In Philadelphia, Richards, 22, is making a case to become a write-in selection for the NHL All-Star Game. He began the week leading the team in goals (14), shots (70), points (31), faceoff percentage (52.5 percent) and was leading all Flyers forwards in ice time (21:06).
Richards’ support crew includes fourth-year forward Joffrey Lupul, 24, who is third on the team in scoring with 17 points, and third-year forwards Jeff Carter, 22, (tied for third in goals with eight) and R.J. Umberger, 25, (third in assists with 12). Rangy defenseman Braydon Coburn, 22, is third among Flyers defensemen in ice time (20:41) and is progressing nicely in his first full season in the NHL after getting spot duty with the Atlanta Thrashers.
In Newark, the Devils are beginning to resemble a Brent Sutter-coached team thanks to the contributions of young forwards Parise, 23, and Zajac, 22, and the solid play of rookie defenseman Andy Greene, 25.
Parise, taken 17th overall by the Devils in 2003, began the week leading the club in goals (12), assists (16), points (28) and power-play goals (six), and has been more effective on the road (19 points) than at the Devils’ new arena (nine).
Zajac, 22, was taken 20th overall in 2004, has four goals, two of them on the power play. Greene, who went undrafted, filled in nicely for injured veteran Colin White and is second on the Devils in ice time among defensemen at 21:02.
In Pittsburgh, the train is driven by Crosby, 20, and Malkin, 21. Crosby entered this week tied for third in the NHL with 36 points while averaging 20:58, tops among Penguins forwards. Malkin was just behind him with 30 points, and if Jordan Staal (two goals, three assists, minus-6) can get on track after netting 31 goals last season, the Penguins will make a big push for a playoff spot and perhaps a division title.
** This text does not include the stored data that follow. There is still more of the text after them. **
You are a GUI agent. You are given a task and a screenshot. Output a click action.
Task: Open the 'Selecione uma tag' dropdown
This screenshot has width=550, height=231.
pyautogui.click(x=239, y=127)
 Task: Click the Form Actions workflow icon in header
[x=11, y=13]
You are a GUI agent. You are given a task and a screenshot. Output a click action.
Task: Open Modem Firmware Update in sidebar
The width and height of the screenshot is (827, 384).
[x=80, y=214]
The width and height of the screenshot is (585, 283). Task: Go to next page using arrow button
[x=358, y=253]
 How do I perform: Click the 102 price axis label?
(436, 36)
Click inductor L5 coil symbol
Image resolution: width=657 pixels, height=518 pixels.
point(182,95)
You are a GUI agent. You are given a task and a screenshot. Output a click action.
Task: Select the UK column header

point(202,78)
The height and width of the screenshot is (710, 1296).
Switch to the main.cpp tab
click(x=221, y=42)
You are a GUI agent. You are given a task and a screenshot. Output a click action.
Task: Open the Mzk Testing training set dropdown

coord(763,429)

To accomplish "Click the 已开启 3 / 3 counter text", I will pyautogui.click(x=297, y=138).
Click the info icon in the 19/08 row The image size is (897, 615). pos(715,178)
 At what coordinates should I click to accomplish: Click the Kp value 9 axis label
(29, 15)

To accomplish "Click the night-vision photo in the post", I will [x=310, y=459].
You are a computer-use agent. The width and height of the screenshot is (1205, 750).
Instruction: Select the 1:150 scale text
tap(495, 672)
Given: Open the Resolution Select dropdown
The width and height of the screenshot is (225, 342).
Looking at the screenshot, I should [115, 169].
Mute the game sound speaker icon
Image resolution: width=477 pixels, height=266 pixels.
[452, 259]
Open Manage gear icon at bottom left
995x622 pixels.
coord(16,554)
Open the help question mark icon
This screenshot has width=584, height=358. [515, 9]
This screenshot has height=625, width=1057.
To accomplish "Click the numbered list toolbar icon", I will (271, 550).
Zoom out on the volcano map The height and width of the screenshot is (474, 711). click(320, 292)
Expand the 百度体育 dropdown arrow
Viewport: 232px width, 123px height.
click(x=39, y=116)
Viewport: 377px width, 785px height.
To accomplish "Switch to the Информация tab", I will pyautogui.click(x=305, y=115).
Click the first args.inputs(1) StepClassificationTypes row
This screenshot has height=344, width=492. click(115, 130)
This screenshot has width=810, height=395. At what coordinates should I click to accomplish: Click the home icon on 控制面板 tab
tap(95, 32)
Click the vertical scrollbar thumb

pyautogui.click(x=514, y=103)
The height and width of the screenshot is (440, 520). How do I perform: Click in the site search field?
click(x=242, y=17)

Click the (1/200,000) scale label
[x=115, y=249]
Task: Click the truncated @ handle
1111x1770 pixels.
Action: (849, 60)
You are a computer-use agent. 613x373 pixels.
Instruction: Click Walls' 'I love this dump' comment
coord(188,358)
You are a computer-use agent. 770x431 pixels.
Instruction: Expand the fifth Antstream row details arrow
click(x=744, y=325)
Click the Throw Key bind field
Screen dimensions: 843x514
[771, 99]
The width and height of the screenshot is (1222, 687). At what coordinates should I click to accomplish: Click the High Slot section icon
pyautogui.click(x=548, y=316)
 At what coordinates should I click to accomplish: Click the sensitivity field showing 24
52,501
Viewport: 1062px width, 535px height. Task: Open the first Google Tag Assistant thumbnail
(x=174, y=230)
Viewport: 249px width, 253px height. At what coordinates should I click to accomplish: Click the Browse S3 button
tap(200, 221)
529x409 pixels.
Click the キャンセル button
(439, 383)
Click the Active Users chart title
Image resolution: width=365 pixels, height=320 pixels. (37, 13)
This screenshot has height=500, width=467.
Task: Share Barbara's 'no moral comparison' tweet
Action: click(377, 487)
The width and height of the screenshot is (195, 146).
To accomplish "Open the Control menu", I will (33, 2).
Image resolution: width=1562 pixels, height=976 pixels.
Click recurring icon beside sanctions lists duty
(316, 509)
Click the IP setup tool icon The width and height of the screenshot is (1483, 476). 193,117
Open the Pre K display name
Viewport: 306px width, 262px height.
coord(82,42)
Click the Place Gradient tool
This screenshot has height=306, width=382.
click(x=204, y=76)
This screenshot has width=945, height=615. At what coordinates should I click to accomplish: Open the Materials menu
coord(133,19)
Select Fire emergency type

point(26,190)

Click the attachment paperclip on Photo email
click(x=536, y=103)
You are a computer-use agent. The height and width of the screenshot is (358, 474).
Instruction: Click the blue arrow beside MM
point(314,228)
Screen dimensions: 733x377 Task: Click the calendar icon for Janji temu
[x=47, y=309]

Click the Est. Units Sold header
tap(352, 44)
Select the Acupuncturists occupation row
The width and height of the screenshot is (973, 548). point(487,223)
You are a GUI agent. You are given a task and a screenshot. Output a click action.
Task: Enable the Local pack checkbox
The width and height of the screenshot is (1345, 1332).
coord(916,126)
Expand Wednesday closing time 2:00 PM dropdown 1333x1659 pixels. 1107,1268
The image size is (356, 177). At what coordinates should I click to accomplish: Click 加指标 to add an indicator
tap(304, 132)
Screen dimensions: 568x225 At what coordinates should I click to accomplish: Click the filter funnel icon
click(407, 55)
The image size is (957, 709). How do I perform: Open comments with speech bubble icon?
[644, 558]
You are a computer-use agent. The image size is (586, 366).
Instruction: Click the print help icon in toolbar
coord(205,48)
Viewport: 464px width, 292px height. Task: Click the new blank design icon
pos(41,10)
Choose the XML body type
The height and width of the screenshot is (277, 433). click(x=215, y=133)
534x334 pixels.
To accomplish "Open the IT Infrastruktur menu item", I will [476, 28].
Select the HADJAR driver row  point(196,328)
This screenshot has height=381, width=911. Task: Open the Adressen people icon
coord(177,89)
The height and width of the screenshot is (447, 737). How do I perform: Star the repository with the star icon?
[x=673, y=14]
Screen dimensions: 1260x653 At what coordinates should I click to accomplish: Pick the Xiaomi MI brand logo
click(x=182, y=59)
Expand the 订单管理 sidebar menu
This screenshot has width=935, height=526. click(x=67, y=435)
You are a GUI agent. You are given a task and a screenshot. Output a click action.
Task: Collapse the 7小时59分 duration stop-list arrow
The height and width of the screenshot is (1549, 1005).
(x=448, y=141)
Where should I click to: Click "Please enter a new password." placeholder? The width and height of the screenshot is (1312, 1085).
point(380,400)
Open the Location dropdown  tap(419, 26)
In Manhattan and Long Island, the old guard still very much is in command. The average age of the Rangers’ top four scorers – Jaromir Jagr, Scott Gomez, Chris Drury and Brendan Shanahan – is 33 years old.
No one in New York is going to challenge for a scoring title, not with Jagr leading the team with a pedestrian 21 points, but with their four leading scorers averaging nearly 20 minutes of ice time, it is clear the Blueshirts will go only as far as their 30-somethings take them.
Ditto on the Island, where the top three scorers for the Isles are veterans Mike Comrie, 27, Miro Satan, 33, and Ruslan Fedotenko, 28.
Like the Rangers, the Isles have no one in the scoring race and are relying on team defense and strong goaltending to get them into the playoffs. The Isles’ biggest minute munchers – defensemen Brendan Witt, 32, and Radek Martinek, 31 – also are on the back end of their careers, but playing strong enough to make the Islanders a legitimate playoff contender.